(Exercise materials Opens)

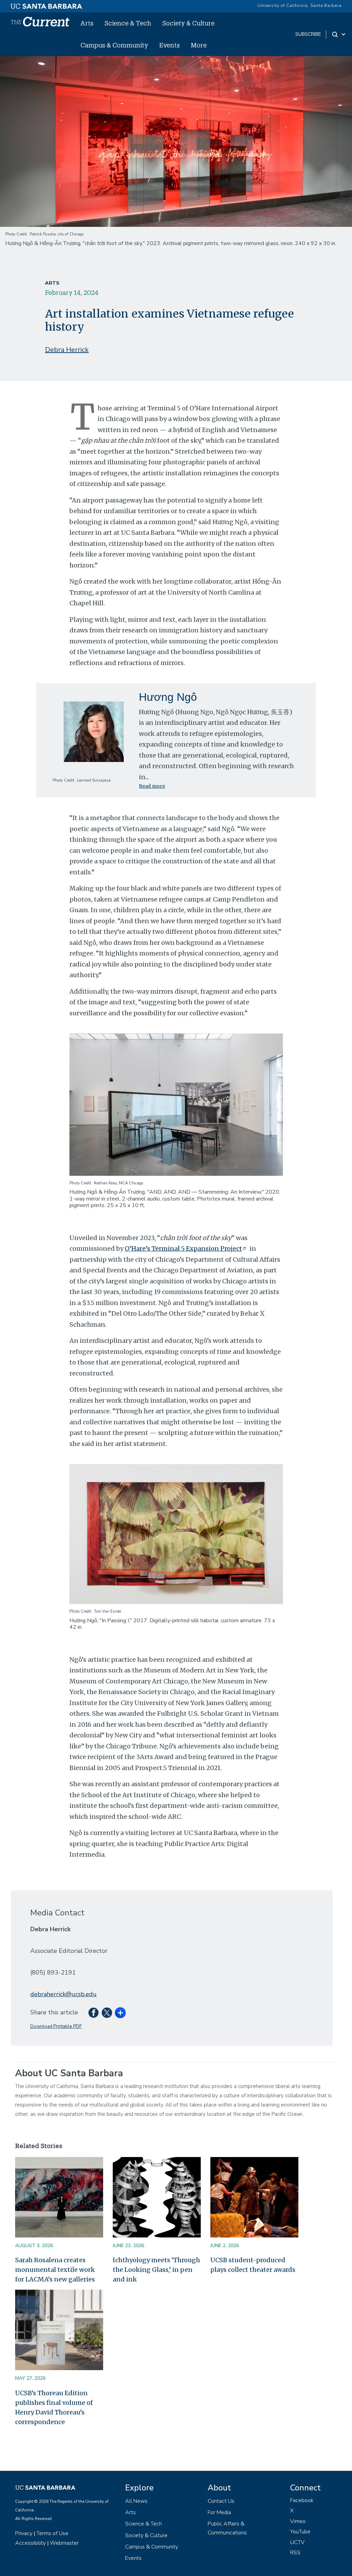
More (199, 45)
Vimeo (298, 2521)
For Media (219, 2512)
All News (136, 2501)
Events (169, 45)
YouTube (300, 2531)
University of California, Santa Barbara (299, 5)
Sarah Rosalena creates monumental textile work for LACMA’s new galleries (55, 2269)
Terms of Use (52, 2533)
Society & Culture (188, 23)
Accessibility (30, 2543)
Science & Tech (127, 23)
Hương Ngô (168, 697)
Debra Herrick (67, 349)
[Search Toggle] (339, 34)
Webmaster (64, 2543)
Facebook (302, 2500)
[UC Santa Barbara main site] (46, 4)
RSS (295, 2552)
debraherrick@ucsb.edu (63, 1994)
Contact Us (221, 2501)
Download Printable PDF (56, 2026)
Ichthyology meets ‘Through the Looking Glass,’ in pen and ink (156, 2269)
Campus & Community (114, 45)
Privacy (23, 2533)
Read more (152, 786)
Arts (87, 23)
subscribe (308, 34)
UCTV (297, 2542)
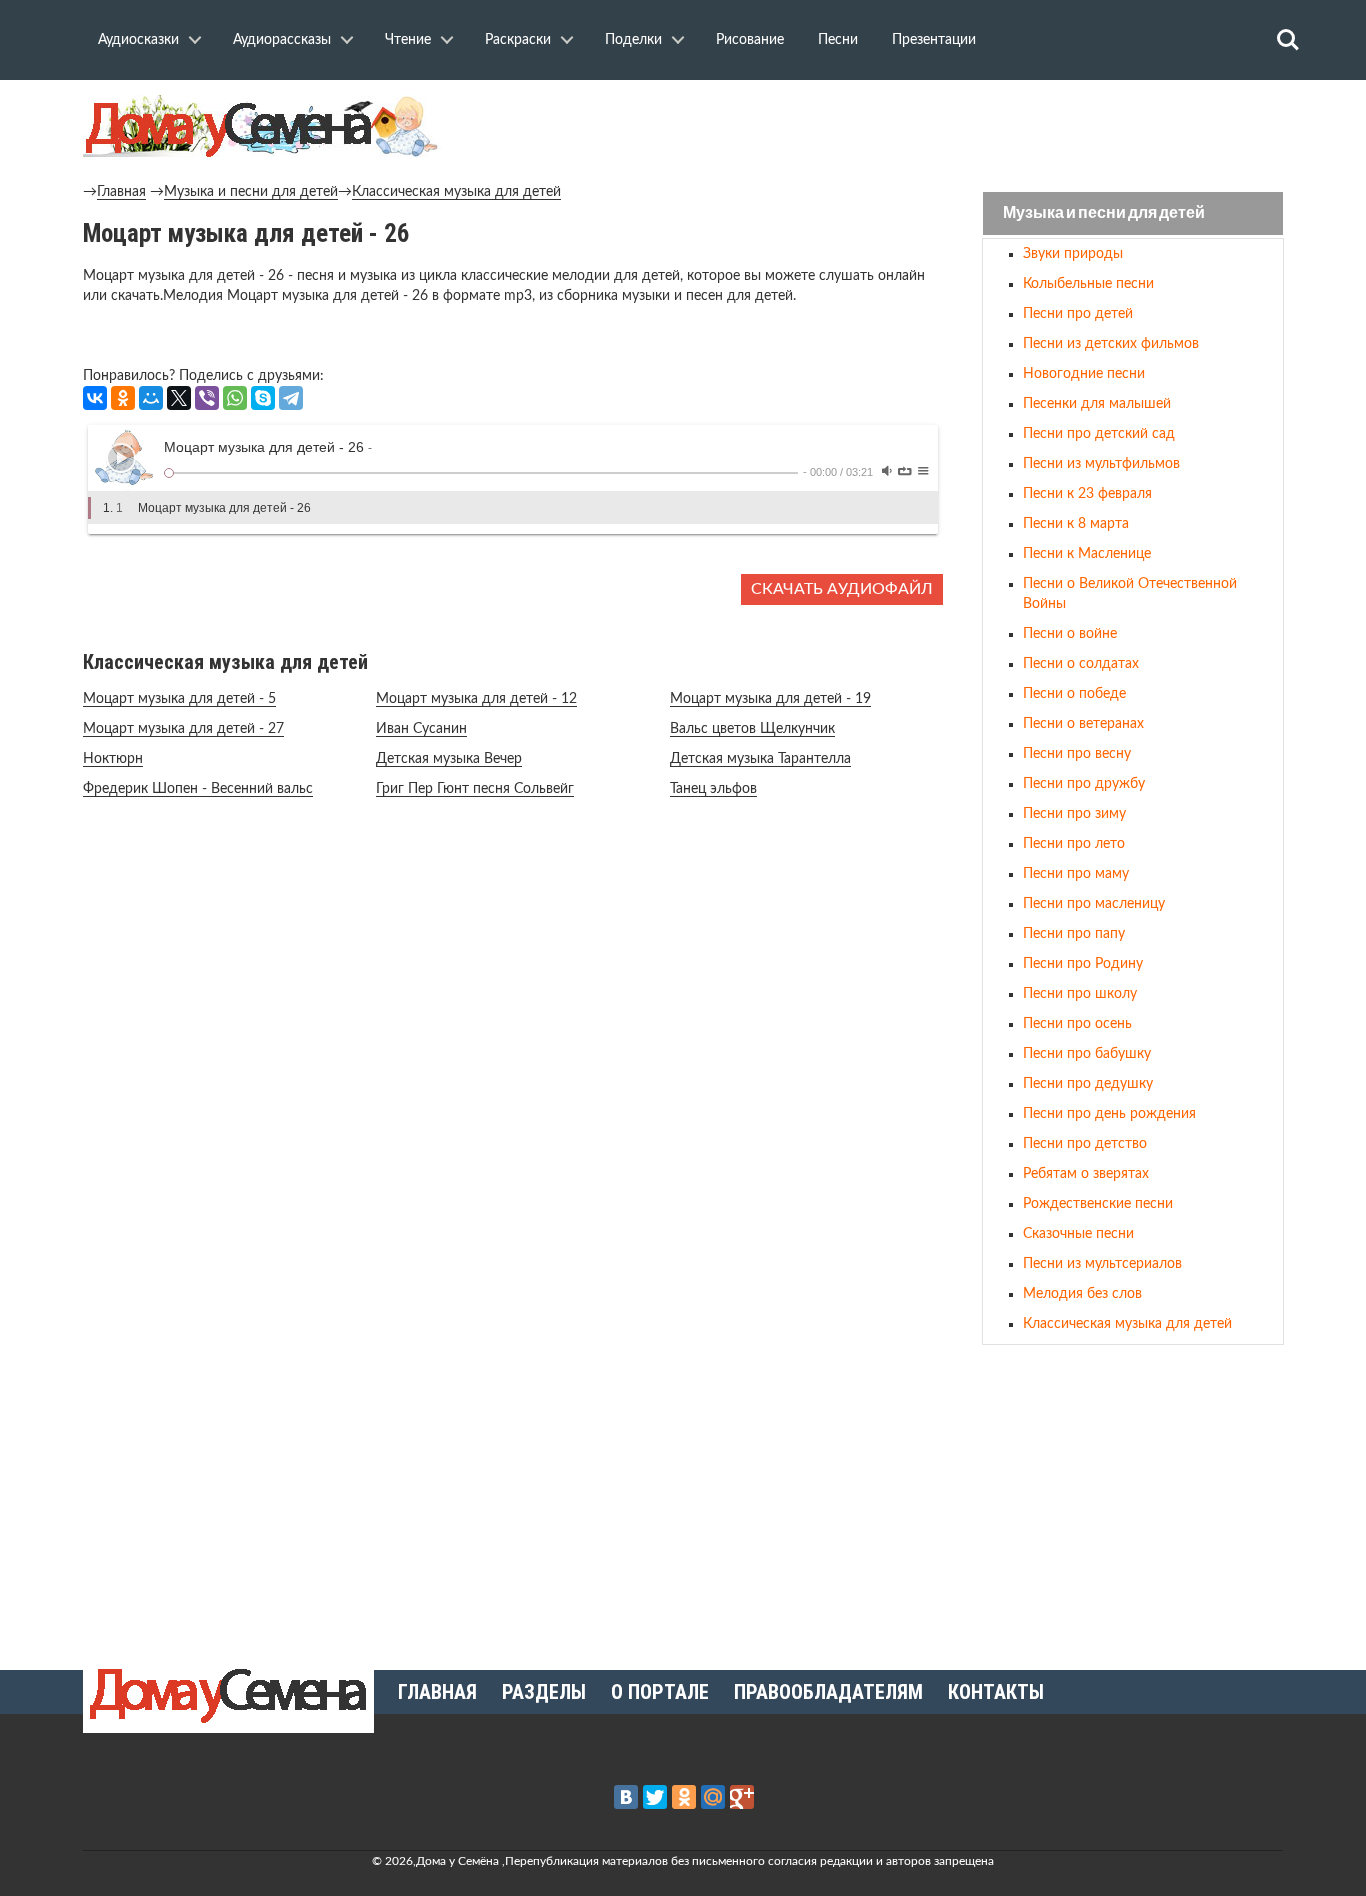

(Exercise materials Closes)

# [Exercise instructions]
Please return only the lines running from the line with "Vimeo (298, 2521)" to the final line of the data, both included, exactly and without any pictures.

# [Result of the exercise]
Vimeo (298, 2521)
For Media (219, 2512)
All News (136, 2501)
Events (169, 45)
YouTube (300, 2531)
University of California, Santa Barbara (299, 5)
Sarah Rosalena creates monumental textile work for LACMA’s new galleries (55, 2269)
Terms of Use (52, 2533)
Society & Culture (188, 23)
Accessibility (30, 2543)
Science & Tech (127, 23)
Hương Ngô (168, 697)
Debra Herrick (67, 349)
[Search Toggle] (339, 34)
Webmaster (64, 2543)
Facebook (302, 2500)
[UC Santa Barbara main site] (46, 4)
RSS (295, 2552)
debraherrick@ucsb.edu (63, 1994)
Contact Us (221, 2501)
Download Printable PDF (56, 2026)
Ichthyology meets ‘Through the Looking Glass,’ in pen and ink (156, 2269)
Campus & Community (114, 45)
Privacy (23, 2533)
Read more (152, 786)
Arts (87, 23)
subscribe (308, 34)
UCTV (297, 2542)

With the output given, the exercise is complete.